It is almost impossible to contemplate such a dramatic and disruptive change to this fundamental tenant obligation and its impact on lenders. However, some smart Ph.D. working in the finance department is likely thinking: "If we could just convert the rent from a fixed obligation to a variable cost wouldn’t that improve cash flow and the balance sheet." Thus, one consequence for leasing is to potentially change the notion of the fixed rent obligation.

In addition, percentage rent is also an issue.28 Tenants will be very reluctant to part with any of their on-line sales profit.

The second issue facing landlords is the lease becoming a series of short-term commitments. Lease terms are shorter than they were ten years ago in many instances, and as the on-line sales channel begins to burgeon the term may get even shorter. Perhaps tenants would bargain for a three to five year lease with multiple short-term options.

The third issue is space. Channel reformation requires flexibility to configure the channel mix.
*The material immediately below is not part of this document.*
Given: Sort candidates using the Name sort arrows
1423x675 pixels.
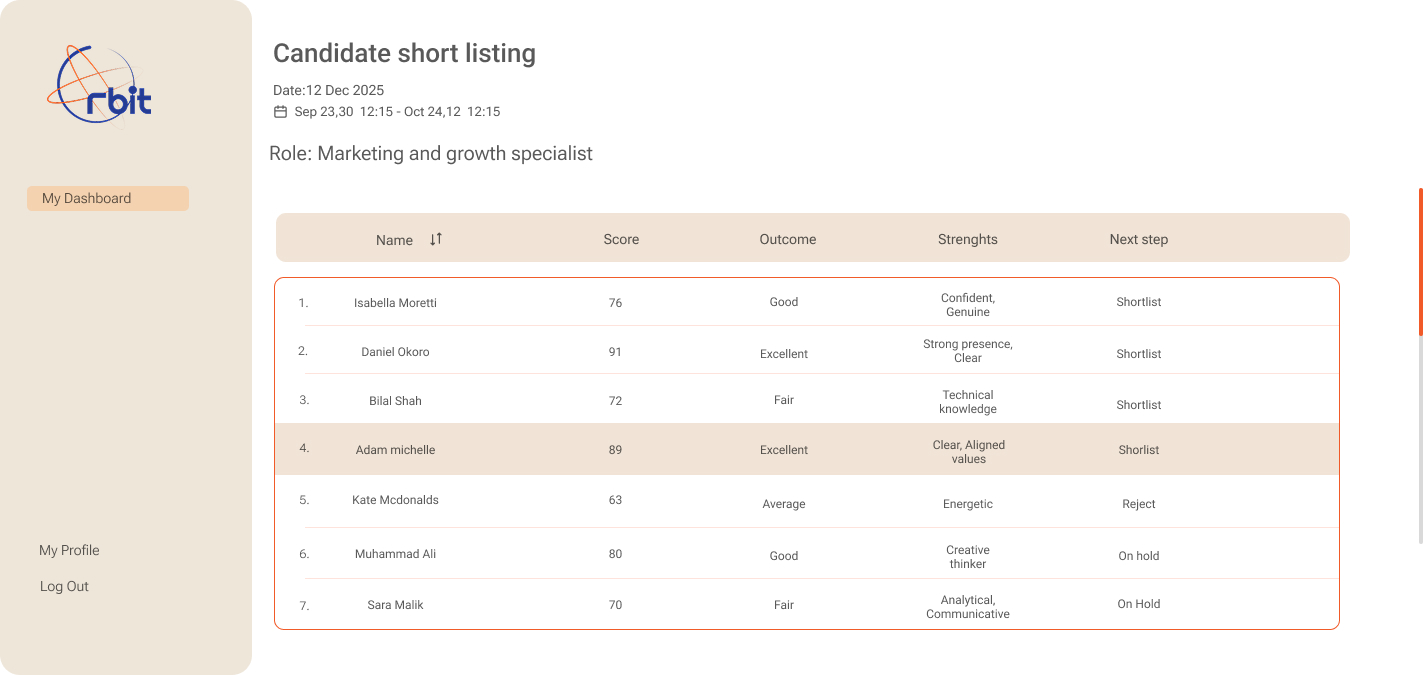Looking at the screenshot, I should coord(435,239).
Retailers will need the right to expand and contract their space and relocate within a project.

The fourth issue relates to exit strategy. Channel reform necessitates the right of early termination. Rejecting burdensome leases in bankruptcy could accomplish the same goal.

Many other lease provisions will need to change if retailers move aggressively to implement on-line shopping as part of reformatting the sales channel. The diminished value of location shifts the negotiating power to the tenants. The growth of on-line shopping works to the detriment of landlords.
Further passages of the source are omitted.